Monday, September 6, 2010

Making the Old New Again

Whenever I go out shooting i always save every photo, even the bad ones(unless it is absolutely, without question, 100% unusable).

The reason I do this is because when I'm bored I go through old collections of unedited photos.

I go out and shoot a project and when I come home I always get straight to editing. I find all the best photos and I'll go through 3 or 4 edited versions of each before I have the "final" version. I upload them to flickr, post them on a photo message board, and then I blog about them. All of that done within a matter of hours, at most a day or two.
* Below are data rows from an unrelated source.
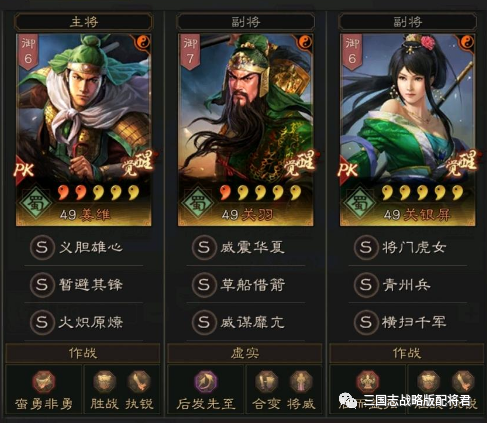The image size is (487, 423).
Task: Click the 蜀 faction badge on 姜维
Action: (x=35, y=202)
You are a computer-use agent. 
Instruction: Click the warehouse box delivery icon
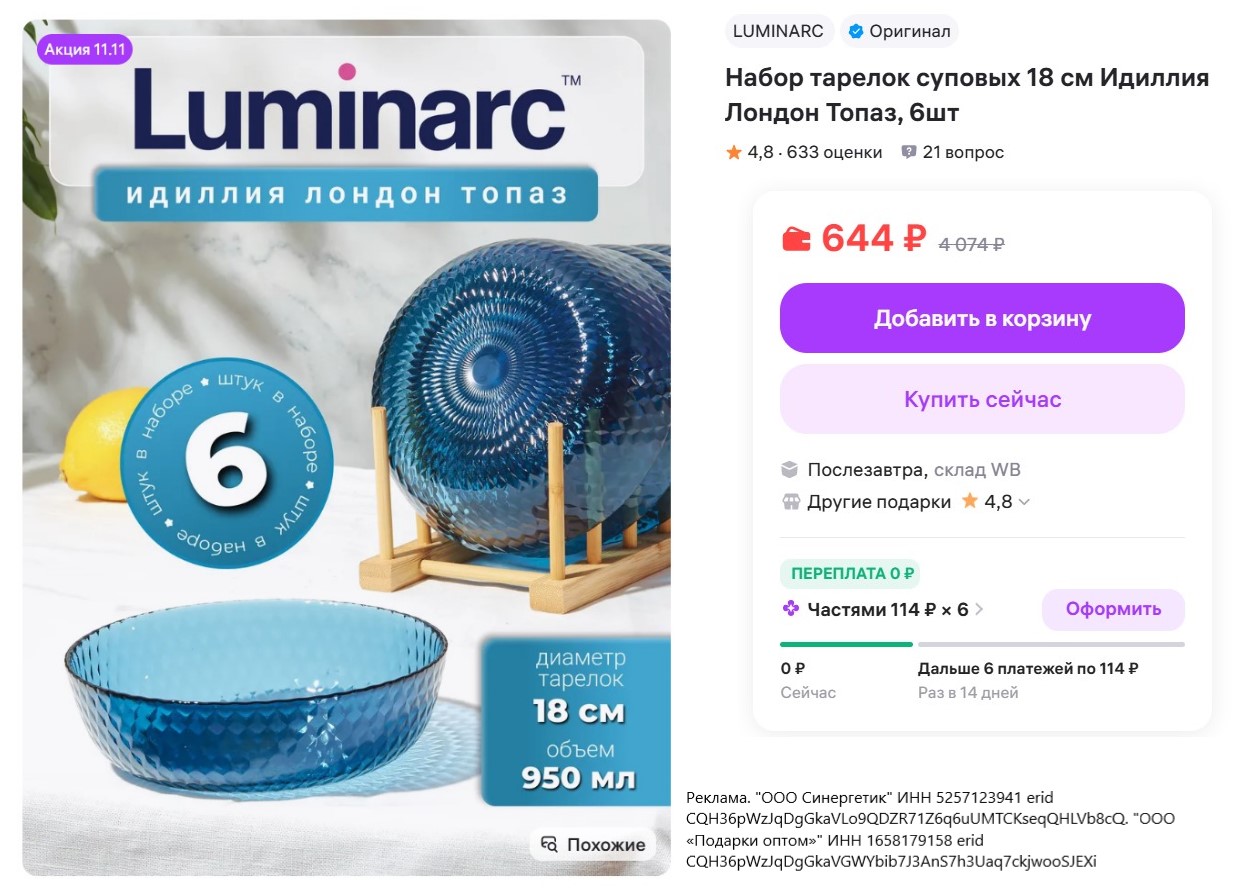click(790, 470)
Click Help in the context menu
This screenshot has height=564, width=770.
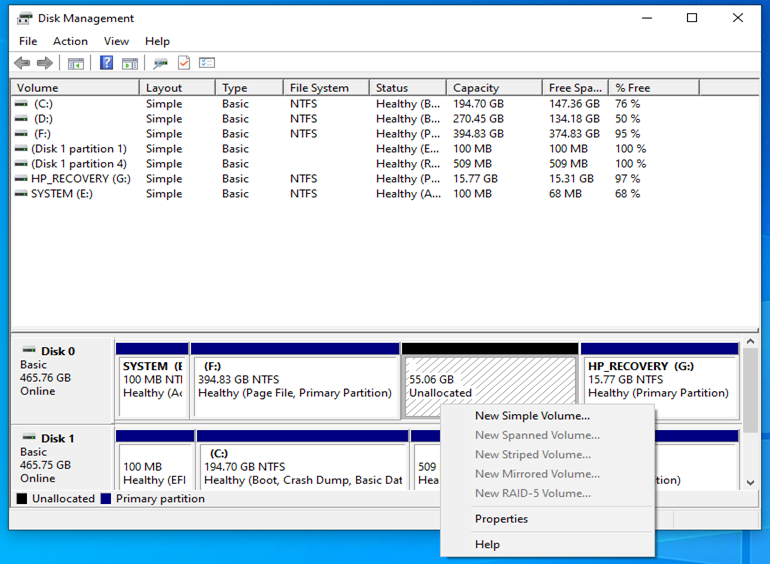[487, 544]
But when I go back through the photos on those boring nights and weekends, months after the photos were take, sometimes years, I always come across a new photo to edit. Time away from the photos can give you a fresh eye. You'll see something you didn't see before. Or you may re-edit a photo because you've learned a new technique, you've fine-tuned your existing editing skills, or you have a better program to use.
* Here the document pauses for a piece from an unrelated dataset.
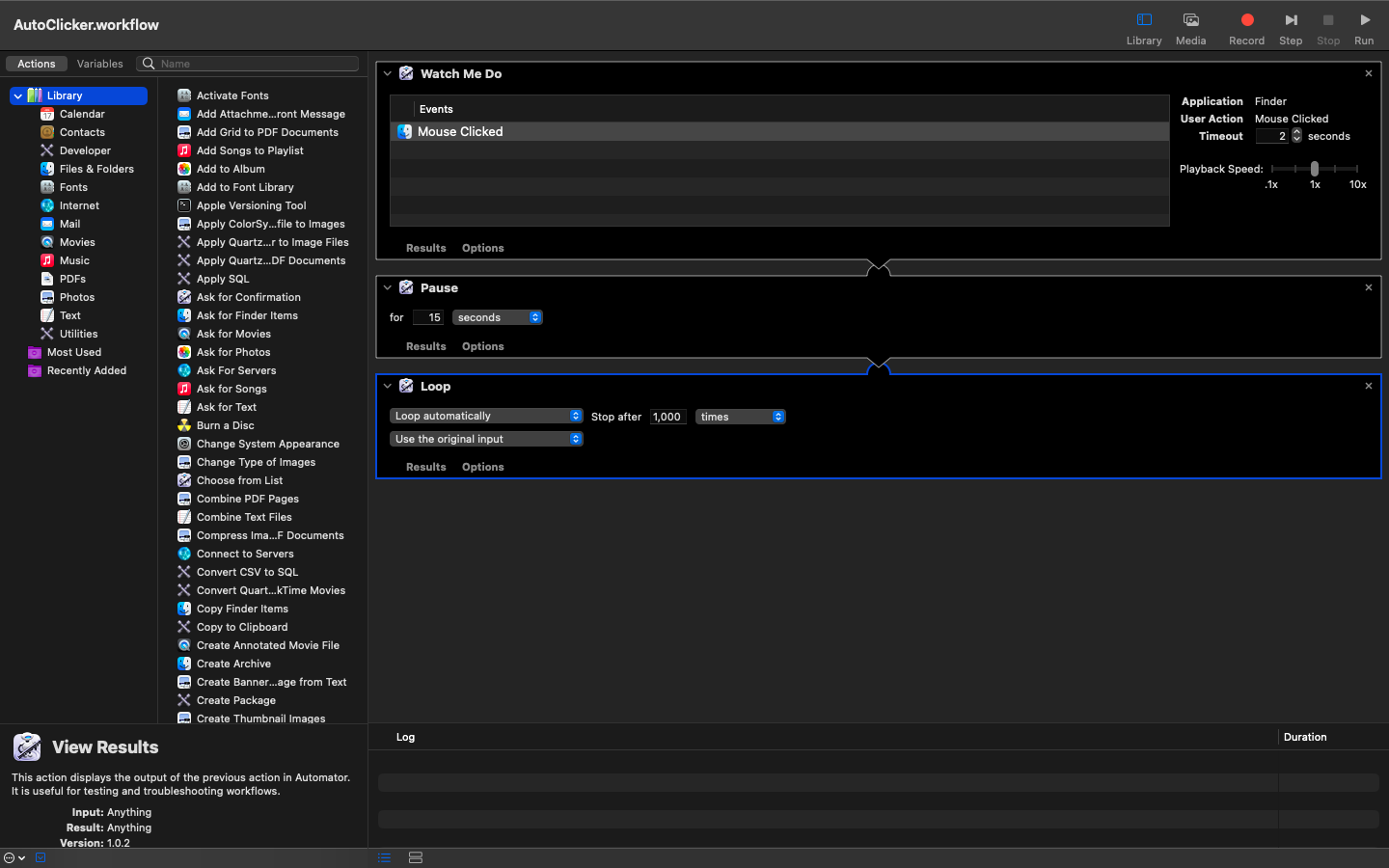
Task: Open the Loop automatically dropdown
Action: (486, 416)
That's what I did last night. Over the last month or so I've been using Adobe Lightroom 3 to do most of my editing and I now prefer it over photoshop. Last night I was bored and revisited the pepper harvest from last year. I've looked through these photos many, many times and I still managed to find photos I could edit for the first time or improve in some way.



(Nikon D300 ISO 200, f/5.6 @ 1/1250)


(Nikon D300 ISO 200, f/5.6 @ 1/1600)


(Nikon D300 ISO 200, f/5.6 @ 1/1600)


(Nikon D300 ISO 200, f/5.6 @ 1/1000)


(Nikon D300 ISO 200, f/5.6 @ 1/1250)


(Nikon D300 ISO 200, f/5.6 @ 1/1600)


(Nikon D300 ISO 200, f/5.6 @ 1/4000)

When I originally edited the pepper harvest I did everything in black and white. That's just what I prefer for this kind of work. But for these I decided to keep the color to really show off the great tones in the sky, peppers, and plants.

I might even prefer these over the originals.